The suspicions hadn't left her at all, hesitant still to give a proper answer to their question and even more cautious of where they were standing. She smiled nervously though not entirely out of helping, "If it's business like this, I'd contact the mage association"
They raised a brow, the term was familiar. Mage associations were a thing in quite a few fantasy books they'd read before, though mostly taking up secretive positions of power in keeping magical knowledge away from prying—magicless eyes like a sort of secret intelligence agency; for the fanatical of course. Half of them wanted to ask what kind of role, how, when and why this mage association existed though there was only so much they felt they could ask before their identity as foreigners was put under serious scrutiny.
"There should be one present around the academy somewhere"
Nera frowned, "They put those things next to schools?"
"Definitely! Encouragement is what I'd heard. It's a child's dream to work for the association, pays well and gets you connected with the nobility" She handed the paper back, making her way towards the counter as the wooden door leading into the hallways ahead opened with the ragged figure of a man still half sorting out his pants whilst gently handing over the keys to the room he'd occupied before leaving, "Too competitive for the head though," she continued, turning back towards them after hanging the pair of keys, "You'd see a child hang themselves over it and that's when I knew it wasn't for me, Honestly I don't know why you wouldn't have gone to them first, The mage association is knowledgeable on a bunch of magic types, the illegal ones too.."

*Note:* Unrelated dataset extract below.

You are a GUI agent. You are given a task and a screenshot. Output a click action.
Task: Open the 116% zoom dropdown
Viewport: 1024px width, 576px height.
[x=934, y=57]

She didn't bother to remind her that they'd done so because of their current 'foreign' status and instead focused on a part of the sentence that had caught her by surprise, "Dark magic is illegal?"
She nodded, barely perturbed by their lack of knowledge this time, "Course it is, though I wouldn't expect you to know..being..erm..foreigners and whatnot. It was outlawed a decade ago, exclusive to the country. Others still allow it..Oh! Like the Feyrith empire!"

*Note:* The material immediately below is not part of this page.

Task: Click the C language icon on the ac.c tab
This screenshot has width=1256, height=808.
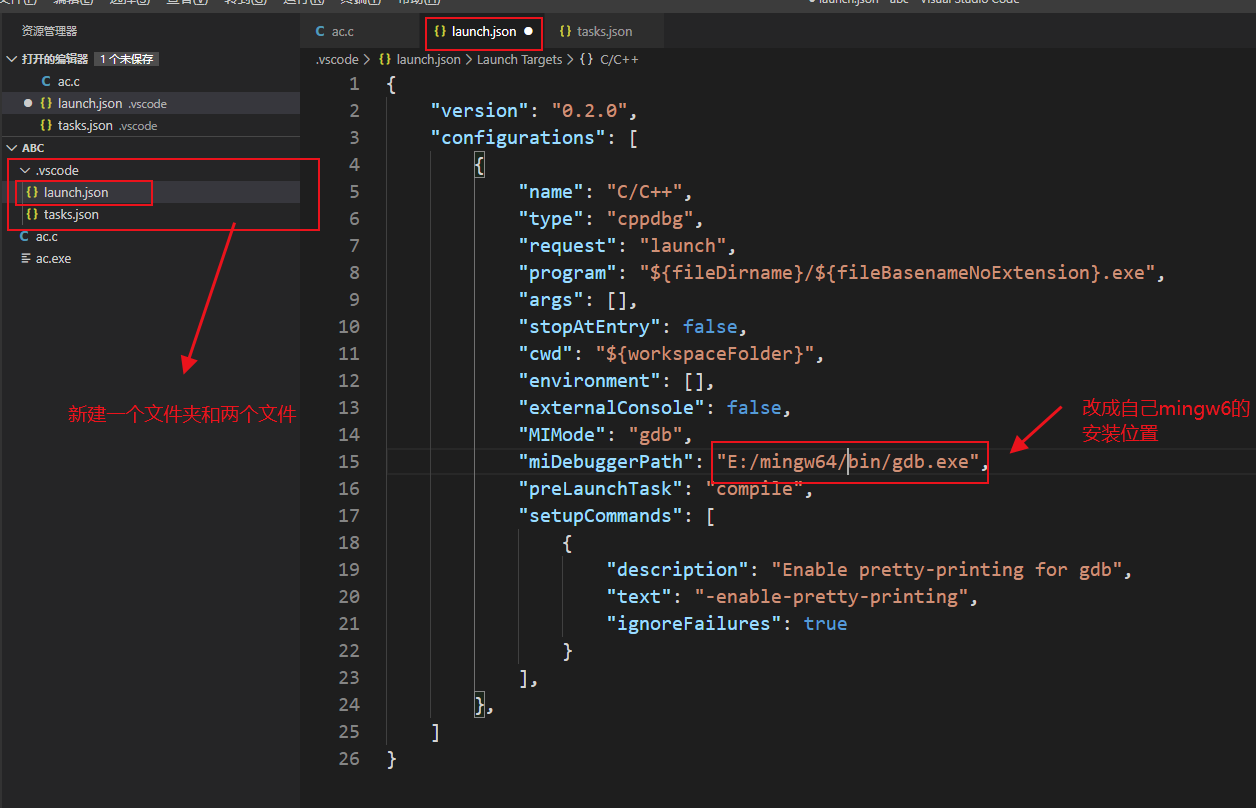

The paper in her hands suddenly held a new feeling to it, was Brentley's father a criminal mixed along being an actual mage? Wait, more importantly; "Why was it outlawed here?"

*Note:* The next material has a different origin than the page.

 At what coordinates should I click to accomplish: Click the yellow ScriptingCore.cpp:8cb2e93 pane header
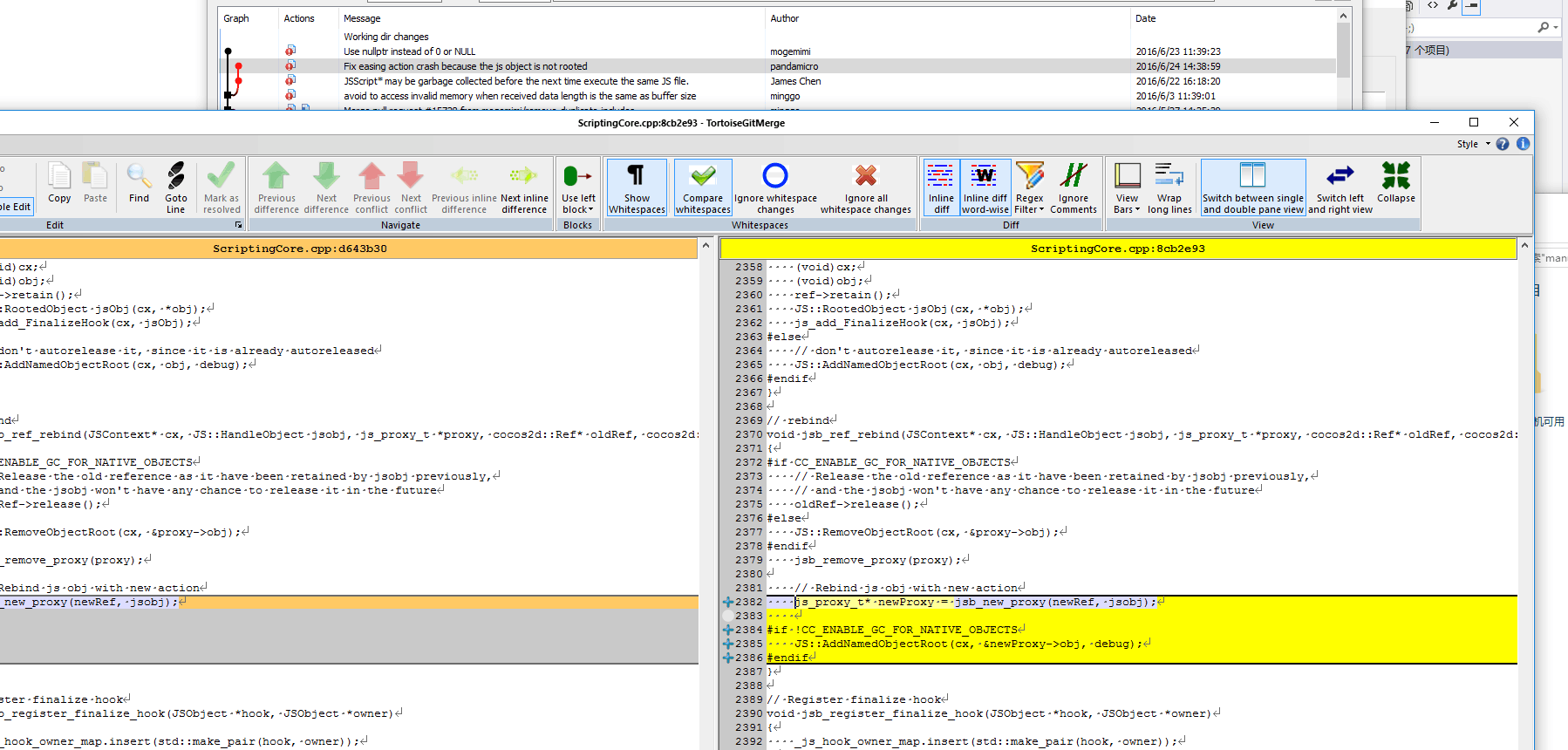coord(1117,249)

Her bubbly expression took a sudden turn for the worst, replaced by an expression of burning contempt. Catching the fact that it was a sensitive issue for the people here, she swiftly waved the topic off though it did place a sizable wariness towards the contents of Brentley's paper, "So, the academy is…—"
"Not far from the city library, close to old Sandra actually!" Her expression brightened to the sudden change in topic, smiling wryly when the two looked at her in confusion. "The clock tower. Actually, the mage association might be based there but I haven't been around in twelve years"
They at least knew their way towards the library, perhaps even seen a few students inside if uniforms weren't a thing or the current day was this world's equivalent of a weekend. Too tentative to ask for anything more that might dangerously veer into worldly common knowledge, Nera turned to leave, with this they could go around and ask an association member(granted with a well grounded reason why they'd want information on outlawed magic but at least it was a start).
"On another note, are there ways to test a person's magical affinity?" Nera paused, swerving on her heels to stare at him in shock, he couldn't be serious!